The issue that is presented to this Court in this cause is whether the Beaumont Court of Appeals correctly held that the jury had been “selected” prior to the time appellant had voluntarily absented himself from the proceedings.
The court of appeals held that “when the parties handed in their respective jury lists, with the challenges noted thereon, it was purely a ministerial act for the clerk to ‘call off the first twelve names on the lists.’ Art. 35.26(a), V.A.C.C.P. These unstricken names constituted the jury and had been selected (for purposes of Art. 33.03, V.A.C. C.P.), insofar as shown by our record, before appellant absented himself from further attendance upon his trial.” (My *94Emphasis). Miller v. State, 623 S.W.2d 491 (Tex.App.—Beaumont 1981).
Art. 35.26(a), supra, provides in pertinent part as follows:
When the parties have made or declined to make their peremptory challenges, they shall deliver their lists to the clerk. Except as provided in subsection (b) of this section, (which is not applicable to this cause), the clerk shall, if the case be in the district court, call off the first twelve names on the list that have not been stricken ... Those whose names are called shall be the jury.
Art. 33.03, V.A.C.C.P., in pertinent part, provides that a defendant may waive his right to be present at his trial, inter alia, if he voluntarily absents himself after the jury has been “selected” when trial is before a jury.
It is obvious to me that the court of appeals decided this cause by construing Art. 35.26(a), supra, with Art. 33.03, supra, or vice versa. Because I believe that the court of appeals used the right tack, even though its opinion might have some loose language therein that is unnecessary to its opinion, I would refuse appellant’s petition for discretionary review as having been improvidently granted.
The facts of this cause reflect that during the jury selection process, but prior to the clerk calling off the first twelve names on the jury lists which had not been stricken by the parties, appellant voluntarily absented himself from any further proceedings. The trial court found, after a hearing, that “prior to the voluntary absence of the defendant a jury was selected by the clerk as per the list tendered by the prosecution and defense counsel.” thus ruling over objection that the trial must go on, even without the presence of the star, the appellant.
It should be obvious to anyone that in this instance the jury that was going to hear appellant’s case was not “selected” until it was first determined which twelve individuals were in fact the first twelve who had not been stricken by the parties or excused by the trial judge. Thus, I do not believe, as the majority opinion implies, that the issue can be resolved without considering the provisions of Art. 33.03, supra, in conjunction with the provisions of Art. 35.26(a), supra, or vice versa, which is why I must only concur.

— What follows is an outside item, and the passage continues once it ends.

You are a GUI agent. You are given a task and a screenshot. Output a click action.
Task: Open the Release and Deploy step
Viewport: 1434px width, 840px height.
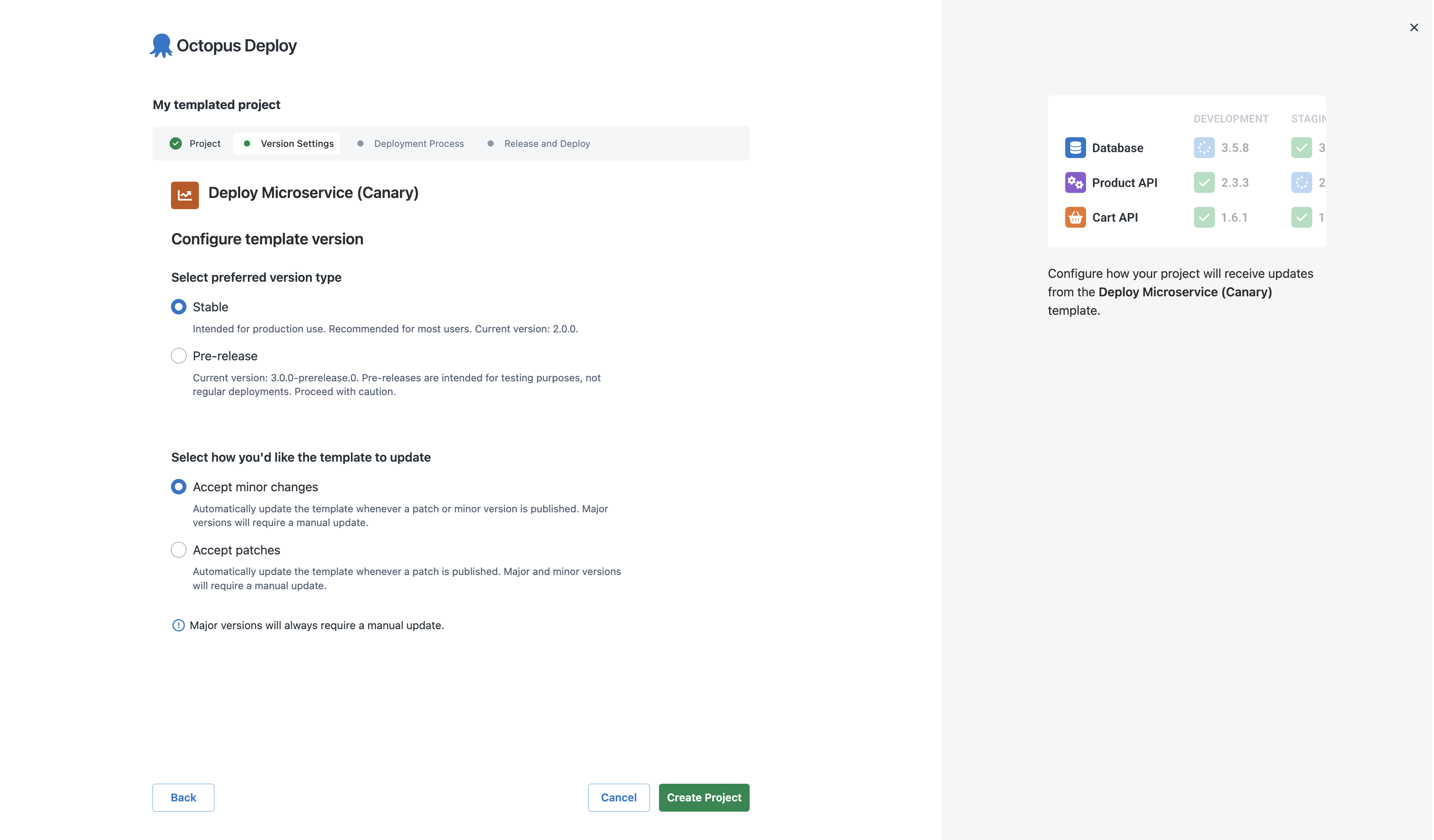(547, 143)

In Pogue v. State, 553 S.W.2d 368 (Tex.Cr.App.1977), this Court held that where, before the jury was sworn, but after the clerk had called out the names of those individuals who would make up the jury, the defendant’s attorney called the trial court’s attention to the fact that a juror whom counsel had struck was going to be mistakenly allowed to sit on the jury, it was reversible error for the trial court to allow that juror to continue to serve. Cf. Acosta v. State, 522 S.W.2d 528 (Tex.Cr.App.1975); Bagwell v. State, 657 S.W.2d 526 (Tex.App.—Corpus Christi 1983) (P.D.R. Refused).
In this instance, appellant does not assert that there was anything wrong with the jury lists that were filed with the clerk, which reflected the names of the first twelve persons whose names had not been stricken by either side or had not been excused by the trial court. Art. 35.26(a), supra. Thus, the jury that heard this cause was in fact the jury that had been “selected” by the parties to hear appellant’s cause prior to appellant voluntarily absenting himself, causing the provisions of Art. 33.03, supra, to come into play.
Because the record clearly reflects that the jury had been “selected” prior to the time appellant voluntarily absented himself, the majority correctly holds that pursuant to Art. 33.03, supra, appellant waived his right to be present during his trial.
For the above reasons, I only concur.